> SOURCE PASSAGE
I admire John so much

I've been so busy. You see, we're moving to a brand new trailer in South Park. It's so nice. I got a nice set of white wall tires picked out, and I got to pick out the color of the plastic wall tiles in the living room.

There is even a friendly crack dealer, right on the corner. After only a few visits he's even offering us freebies, and I got a crack-hit punch card!!! Only 10 visits and I get a bag of heroin for FREE!

My friend John is someone to admire though. John can do anything.

He went to the doctor for his normal herpeygonnasiphilHIV test (he'd been in a car with me, so it was a smart precaution, beside the antibiotics he got on just in case there was some latency), and started taking Chantix, and now he's a non-smoker.

Just sayin. Shout out to John. You're like my hero.

Friday, April 3, 2009

I'm a fat pig, and I love it.

So I don't know if you've heard, but I'm really into feederism.

Feederism is a fetish, where you find the act of feeding and gaining weight sexy. I'm even into eating/feeding during sex.

So Robby and I feed each other, and the more weight we gain the hotter we think it is. At some point we're expecting to be so fat that we won't be able to bang anymore (it'll be another month or two for that), but we'll probably be semi-immobile at that point. You know, as hot as it is--the mechanics just don't work anymore once your belly/ass sticks out a certain distance.

Monday, March 23, 2009

NASCAR

After a long weekend, I started out my week a little bit worse for the wear.

I realized my favorite Tony Stewart hat was dirty, as was my NASCAR logo jacket. I guess I had one too many cans of Keystone Ice after country line dancing, and then ended up falling off the adult tricycle I was riding home.

Sunday, March 22, 2009

So True.

Old Spice

I can't believe I ran out of Old Spice.

Everyone knows Old Spice is my trademark scent. They stopped carrying it anywhere within 25 miles of my house....and now I'm scent free! I'm freaking out. Now, all I smell like is Head and Shoulders and Dial soap.

I'm going to have to take the bus to Renton to get some.

The things I do to enrich your lives.

> SHORT TASK 1
Reproduce the stretch of the blog posts from "So I don't know" through "a certain distance.", word for word.

> DATA FOR THIS EXERCISE
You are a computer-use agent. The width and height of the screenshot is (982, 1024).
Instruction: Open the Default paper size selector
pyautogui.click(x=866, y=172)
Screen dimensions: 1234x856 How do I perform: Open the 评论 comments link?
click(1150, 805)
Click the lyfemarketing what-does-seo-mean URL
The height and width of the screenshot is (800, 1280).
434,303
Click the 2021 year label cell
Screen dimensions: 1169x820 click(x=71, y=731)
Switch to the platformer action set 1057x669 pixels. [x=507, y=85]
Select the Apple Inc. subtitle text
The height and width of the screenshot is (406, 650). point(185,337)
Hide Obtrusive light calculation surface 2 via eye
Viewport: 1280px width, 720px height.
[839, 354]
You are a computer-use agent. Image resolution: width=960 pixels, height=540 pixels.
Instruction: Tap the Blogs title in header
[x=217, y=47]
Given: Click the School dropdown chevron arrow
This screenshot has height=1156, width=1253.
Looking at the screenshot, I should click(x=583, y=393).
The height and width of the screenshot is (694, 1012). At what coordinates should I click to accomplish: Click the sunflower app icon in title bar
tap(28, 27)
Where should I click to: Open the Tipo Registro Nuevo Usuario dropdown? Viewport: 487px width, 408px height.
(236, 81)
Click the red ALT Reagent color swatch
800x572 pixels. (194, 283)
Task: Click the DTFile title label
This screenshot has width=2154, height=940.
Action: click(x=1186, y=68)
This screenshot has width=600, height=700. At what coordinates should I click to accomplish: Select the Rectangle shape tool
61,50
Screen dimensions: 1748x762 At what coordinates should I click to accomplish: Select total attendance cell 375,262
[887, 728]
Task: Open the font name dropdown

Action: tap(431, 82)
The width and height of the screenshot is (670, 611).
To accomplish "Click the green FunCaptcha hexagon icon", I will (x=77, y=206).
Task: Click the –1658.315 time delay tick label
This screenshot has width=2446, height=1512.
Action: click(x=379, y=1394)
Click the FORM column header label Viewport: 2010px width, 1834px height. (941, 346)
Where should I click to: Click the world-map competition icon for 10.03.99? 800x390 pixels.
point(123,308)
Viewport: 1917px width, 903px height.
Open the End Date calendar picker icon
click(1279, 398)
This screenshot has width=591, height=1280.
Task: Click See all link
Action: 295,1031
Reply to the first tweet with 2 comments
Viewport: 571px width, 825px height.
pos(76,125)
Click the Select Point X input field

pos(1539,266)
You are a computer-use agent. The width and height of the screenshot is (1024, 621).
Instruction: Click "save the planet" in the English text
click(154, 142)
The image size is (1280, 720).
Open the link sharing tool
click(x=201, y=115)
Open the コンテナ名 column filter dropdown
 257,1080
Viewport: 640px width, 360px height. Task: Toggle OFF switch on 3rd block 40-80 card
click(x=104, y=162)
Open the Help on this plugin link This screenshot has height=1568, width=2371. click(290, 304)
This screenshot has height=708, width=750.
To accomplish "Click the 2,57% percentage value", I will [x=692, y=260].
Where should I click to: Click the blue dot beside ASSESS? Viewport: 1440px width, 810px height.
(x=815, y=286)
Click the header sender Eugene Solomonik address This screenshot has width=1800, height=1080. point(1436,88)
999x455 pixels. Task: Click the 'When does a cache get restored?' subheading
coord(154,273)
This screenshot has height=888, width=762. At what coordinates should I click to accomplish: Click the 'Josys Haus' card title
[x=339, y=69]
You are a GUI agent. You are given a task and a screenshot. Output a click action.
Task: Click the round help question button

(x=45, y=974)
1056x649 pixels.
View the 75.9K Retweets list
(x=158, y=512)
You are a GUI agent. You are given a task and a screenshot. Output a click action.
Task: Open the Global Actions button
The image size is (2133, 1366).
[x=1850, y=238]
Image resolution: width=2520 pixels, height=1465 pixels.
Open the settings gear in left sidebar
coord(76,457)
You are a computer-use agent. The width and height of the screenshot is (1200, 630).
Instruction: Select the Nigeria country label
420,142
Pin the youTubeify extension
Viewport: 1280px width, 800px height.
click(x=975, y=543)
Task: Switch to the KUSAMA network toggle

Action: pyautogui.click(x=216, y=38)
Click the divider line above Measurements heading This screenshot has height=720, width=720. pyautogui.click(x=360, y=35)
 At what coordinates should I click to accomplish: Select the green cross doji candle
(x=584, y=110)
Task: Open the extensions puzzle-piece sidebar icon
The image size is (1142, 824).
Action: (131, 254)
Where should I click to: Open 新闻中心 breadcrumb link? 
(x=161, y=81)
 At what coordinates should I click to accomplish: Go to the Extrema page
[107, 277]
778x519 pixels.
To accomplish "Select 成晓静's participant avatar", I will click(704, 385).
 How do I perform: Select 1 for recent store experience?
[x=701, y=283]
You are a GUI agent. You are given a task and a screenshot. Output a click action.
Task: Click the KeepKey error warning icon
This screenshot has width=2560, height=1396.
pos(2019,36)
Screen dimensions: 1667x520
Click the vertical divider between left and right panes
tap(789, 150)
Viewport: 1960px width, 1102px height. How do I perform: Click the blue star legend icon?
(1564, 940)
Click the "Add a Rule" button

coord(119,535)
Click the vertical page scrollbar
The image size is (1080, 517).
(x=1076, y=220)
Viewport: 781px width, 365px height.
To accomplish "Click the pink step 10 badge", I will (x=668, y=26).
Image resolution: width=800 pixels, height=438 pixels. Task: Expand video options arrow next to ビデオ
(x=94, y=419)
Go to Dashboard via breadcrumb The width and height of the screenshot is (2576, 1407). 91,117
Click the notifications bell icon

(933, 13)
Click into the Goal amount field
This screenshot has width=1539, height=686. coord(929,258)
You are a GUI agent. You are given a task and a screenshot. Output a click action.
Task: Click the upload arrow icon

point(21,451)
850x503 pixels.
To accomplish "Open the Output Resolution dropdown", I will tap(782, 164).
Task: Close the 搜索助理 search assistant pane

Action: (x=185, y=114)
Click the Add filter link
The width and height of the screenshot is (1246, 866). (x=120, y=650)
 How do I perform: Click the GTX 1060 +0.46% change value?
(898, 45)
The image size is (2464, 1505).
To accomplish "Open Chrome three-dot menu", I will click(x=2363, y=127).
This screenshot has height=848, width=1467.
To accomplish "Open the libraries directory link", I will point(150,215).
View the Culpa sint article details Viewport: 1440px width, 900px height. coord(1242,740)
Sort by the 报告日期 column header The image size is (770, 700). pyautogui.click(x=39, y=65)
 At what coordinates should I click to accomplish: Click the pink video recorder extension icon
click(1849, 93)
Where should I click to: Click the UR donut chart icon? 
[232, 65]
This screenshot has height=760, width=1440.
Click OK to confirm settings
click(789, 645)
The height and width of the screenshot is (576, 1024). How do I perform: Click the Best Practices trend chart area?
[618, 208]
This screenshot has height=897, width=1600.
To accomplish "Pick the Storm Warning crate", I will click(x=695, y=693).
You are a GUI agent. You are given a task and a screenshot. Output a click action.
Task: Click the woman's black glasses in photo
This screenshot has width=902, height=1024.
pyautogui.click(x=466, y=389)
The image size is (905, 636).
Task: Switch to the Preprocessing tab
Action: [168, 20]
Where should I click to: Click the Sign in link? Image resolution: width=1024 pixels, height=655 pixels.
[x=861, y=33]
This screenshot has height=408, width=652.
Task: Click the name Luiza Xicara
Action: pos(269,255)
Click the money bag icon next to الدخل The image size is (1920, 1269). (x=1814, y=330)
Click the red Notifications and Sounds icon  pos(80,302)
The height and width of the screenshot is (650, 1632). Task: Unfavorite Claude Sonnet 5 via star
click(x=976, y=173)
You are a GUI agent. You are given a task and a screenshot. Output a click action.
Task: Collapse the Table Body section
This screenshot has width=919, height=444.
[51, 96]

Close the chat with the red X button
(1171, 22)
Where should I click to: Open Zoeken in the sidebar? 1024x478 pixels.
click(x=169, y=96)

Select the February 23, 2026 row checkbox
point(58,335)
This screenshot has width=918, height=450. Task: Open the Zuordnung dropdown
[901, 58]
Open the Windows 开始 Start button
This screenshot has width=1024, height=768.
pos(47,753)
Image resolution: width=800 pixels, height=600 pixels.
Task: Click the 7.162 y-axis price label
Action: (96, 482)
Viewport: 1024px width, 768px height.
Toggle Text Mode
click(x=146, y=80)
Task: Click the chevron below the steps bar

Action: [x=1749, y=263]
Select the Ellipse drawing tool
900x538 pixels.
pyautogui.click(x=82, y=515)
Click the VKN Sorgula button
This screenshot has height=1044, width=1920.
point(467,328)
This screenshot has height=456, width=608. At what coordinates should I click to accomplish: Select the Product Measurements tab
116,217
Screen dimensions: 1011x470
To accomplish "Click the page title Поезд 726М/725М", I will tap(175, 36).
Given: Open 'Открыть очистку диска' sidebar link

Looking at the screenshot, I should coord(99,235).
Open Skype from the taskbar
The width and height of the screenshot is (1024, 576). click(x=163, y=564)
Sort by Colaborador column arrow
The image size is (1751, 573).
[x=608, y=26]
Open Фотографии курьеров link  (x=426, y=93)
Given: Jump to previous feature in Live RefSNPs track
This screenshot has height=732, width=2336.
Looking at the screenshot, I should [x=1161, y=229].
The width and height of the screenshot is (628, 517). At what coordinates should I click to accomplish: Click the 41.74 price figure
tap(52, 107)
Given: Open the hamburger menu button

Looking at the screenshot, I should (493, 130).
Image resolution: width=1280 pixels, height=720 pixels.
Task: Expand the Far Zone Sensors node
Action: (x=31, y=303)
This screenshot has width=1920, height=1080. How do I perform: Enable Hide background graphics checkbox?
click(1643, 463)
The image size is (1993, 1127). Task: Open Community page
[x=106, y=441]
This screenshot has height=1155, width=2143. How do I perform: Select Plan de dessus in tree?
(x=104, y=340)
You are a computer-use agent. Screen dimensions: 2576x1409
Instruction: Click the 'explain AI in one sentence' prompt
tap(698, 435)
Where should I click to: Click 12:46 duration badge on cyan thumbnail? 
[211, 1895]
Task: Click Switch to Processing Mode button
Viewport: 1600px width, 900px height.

> SHORT TASK 2
How many lines of the rows contain the string "Expand", matching case exactly? Reply with the number alone.

> FINISHED ANSWER 1
So I don't know if you've heard, but I'm really into feederism.

Feederism is a fetish, where you find the act of feeding and gaining weight sexy. I'm even into eating/feeding during sex.

So Robby and I feed each other, and the more weight we gain the hotter we think it is. At some point we're expecting to be so fat that we won't be able to bang anymore (it'll be another month or two for that), but we'll probably be semi-immobile at that point. You know, as hot as it is--the mechanics just don't work anymore once your belly/ass sticks out a certain distance.

> FINISHED ANSWER 2
2